The radio station is located on the top floor of a small shopping arcade that Blondy himself is building near his own colorful home.

“I’ve always loved to read,” said Alpha Blondy.

He had not yet finished primary school when he read the 1933 Andre Malraux novel “Man’s Fate,” set in China, and which tells a complex story of revolt, betrayal, and free will.

“I didn’t understand any of it, but I liked it,” said the artist, who has sold millions of records in his more than three-decade career.

Every evening, listeners tune in to hear Alpha Blondy read from “The Alchemist” by Brazilian author Paulo Coelho, “Allah is Not Obliged” by fellow Ivorian Ahmadou Kourouma, or “Houseboy” by Cameroonian Ferdinand Oyono.

For upcoming programmes on Alpha Blondy FM, the singer has already pre-recorded readings of Nigerian author Chinua Achebe’s globally acclaimed “Things Fall Apart” and “The African Child” by Guinean Camara Laye.

For the first hour, listeners hear reruns from the previous night; then Alpha Blondy picks up where he left off.
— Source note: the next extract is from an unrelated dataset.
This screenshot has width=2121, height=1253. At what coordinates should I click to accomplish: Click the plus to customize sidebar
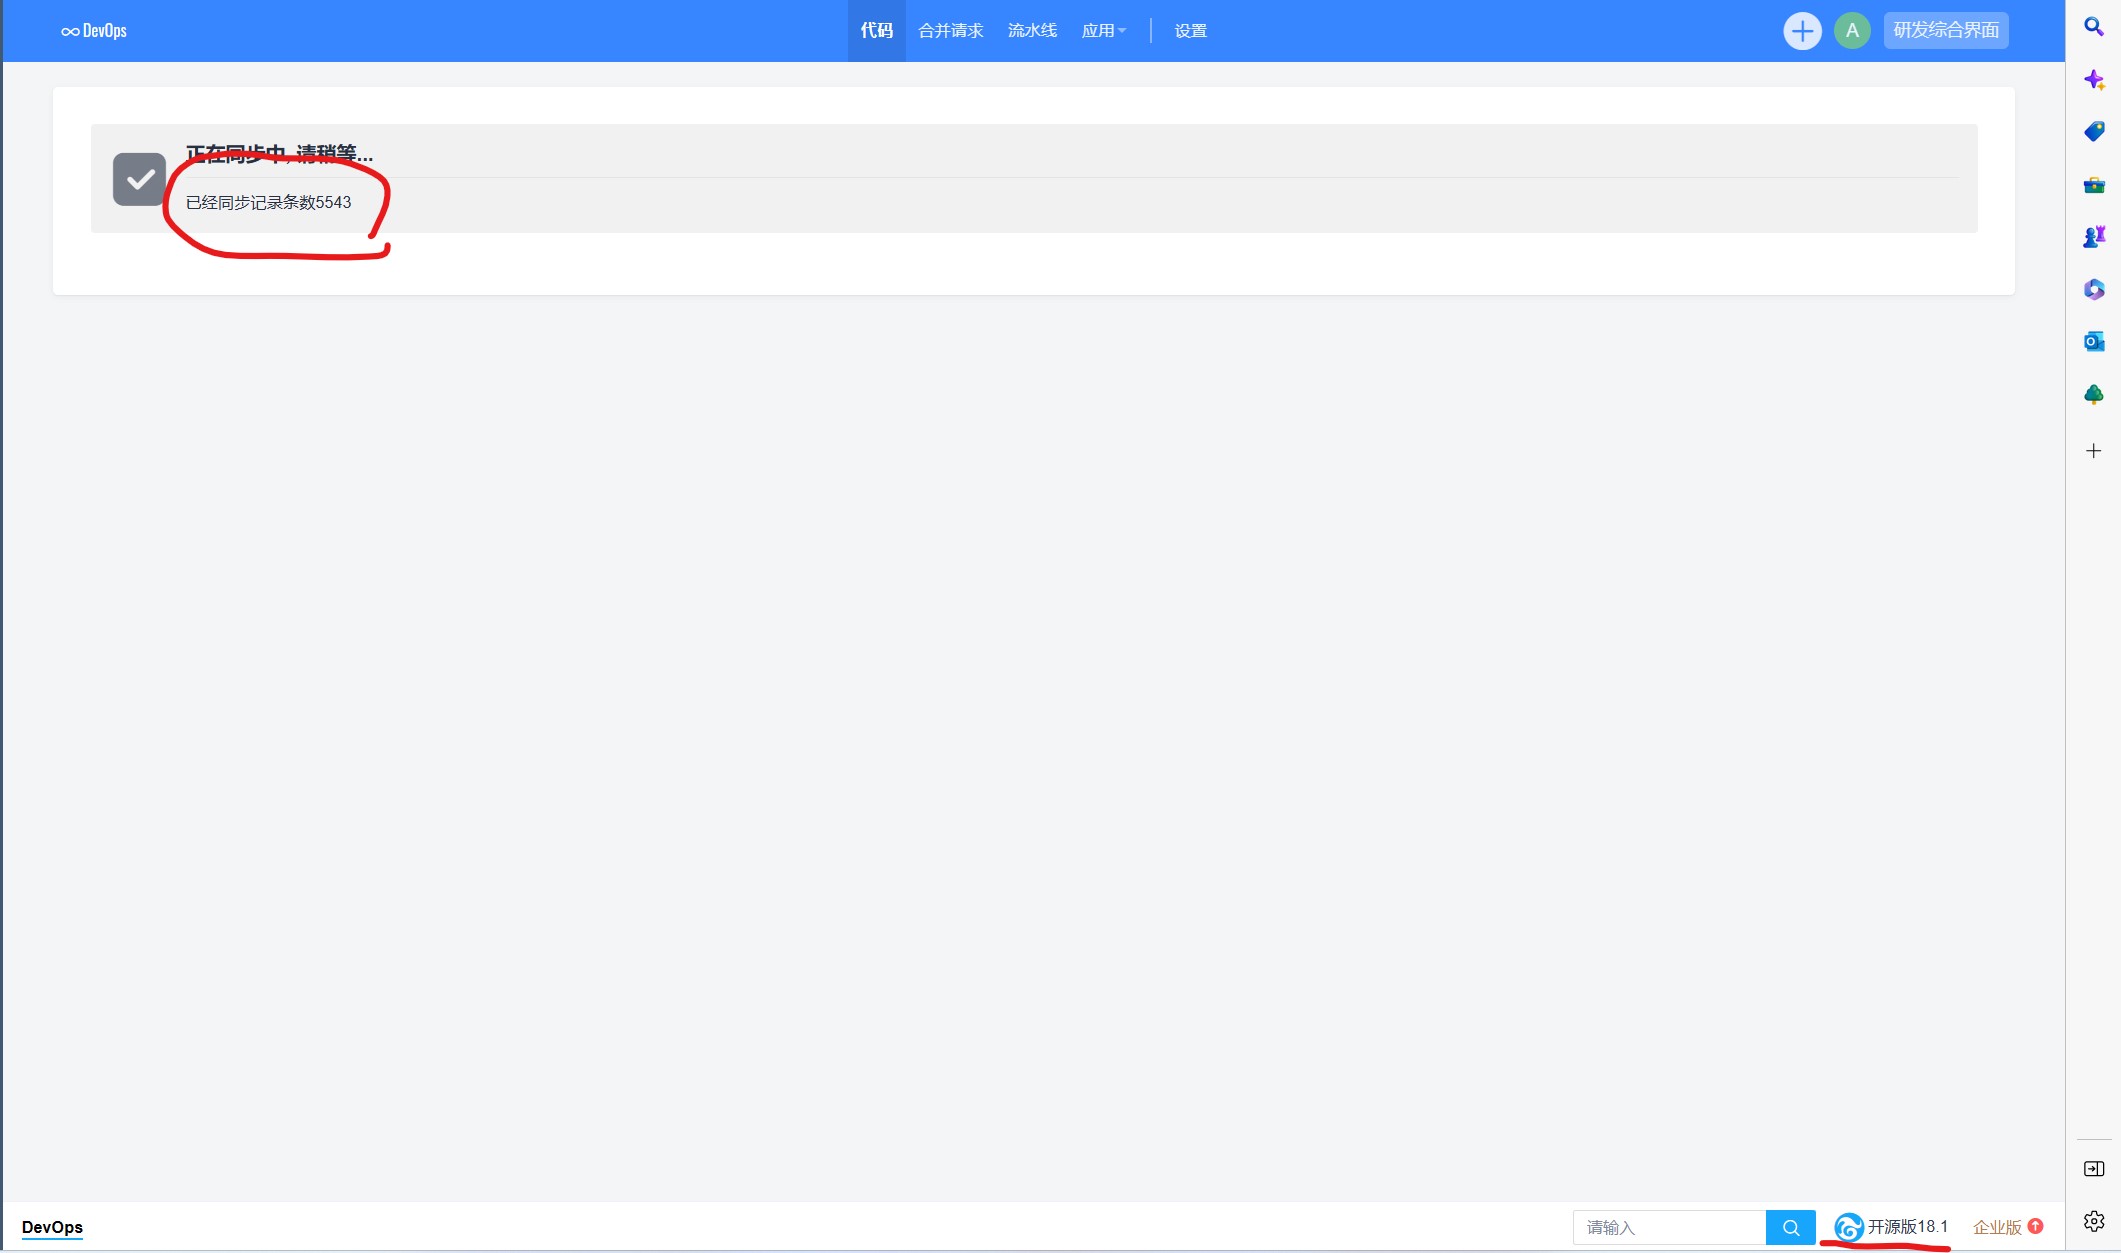[2093, 451]

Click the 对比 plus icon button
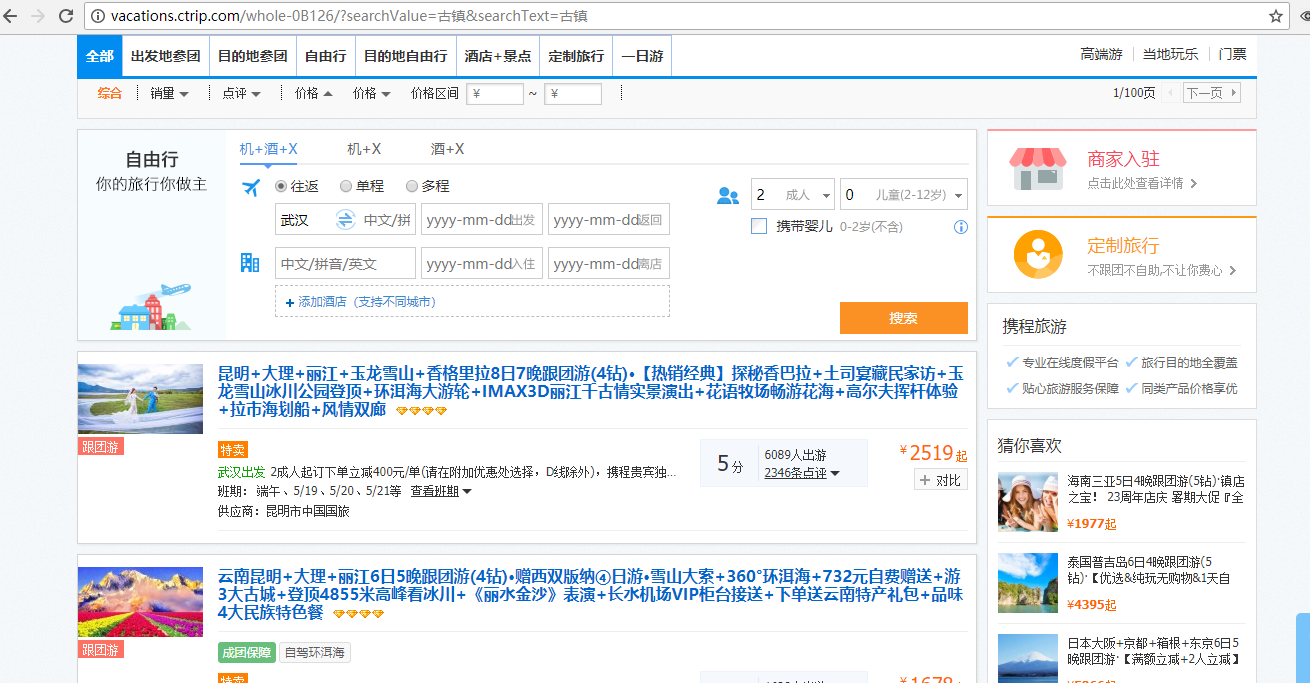[x=940, y=480]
Every six to eight minutes, a song, often an Alpha Blondy classic breaks up the narration.

The radio also broadcasts other shows, playing hip hop and Latin music.

Alpha Blondy FM, which is fully financed by the artist, will soon be playing a show for children.

But for now, Radio Livre is the only programme featuring Blondy himself, whose best-known songs include the call for peace “Jerusalem,” “Jah Glory,” which denounces poverty, and “Apartheid is Nazism.”

Programme director Serge Allegbe is a big fan of the storytelling shows.

“They’ve made me love reading again,” said Allegbe, who spends hours editing the programmes that are often recorded in the early morning at the reggae star’s home.

“I had read ‘Allah is Not Obliged’ a long time ago. It made me remember the horrific Liberia war,” he said, adding that the storytelling programme is especially popular among taxi drivers.

In Plateau, Abidjan’s administrative and business hub, a group of drivers wait for customers at a taxi stand under the hot sun.

“Many drivers listen to the program,” said Souleymane Gramboute, 30, who helps manage the taxi rank.

“When the time comes, some passengers ask me to tune into Radio Livre,” smiles Sebastian Kouadio, sweating from the heat and intense humidity as he waits by his orange cab.

“I like it a lot,” he says, but then admits he doesn’t give the readings his full attention.

“When I’m at the wheel, it’s the bill that interests me.”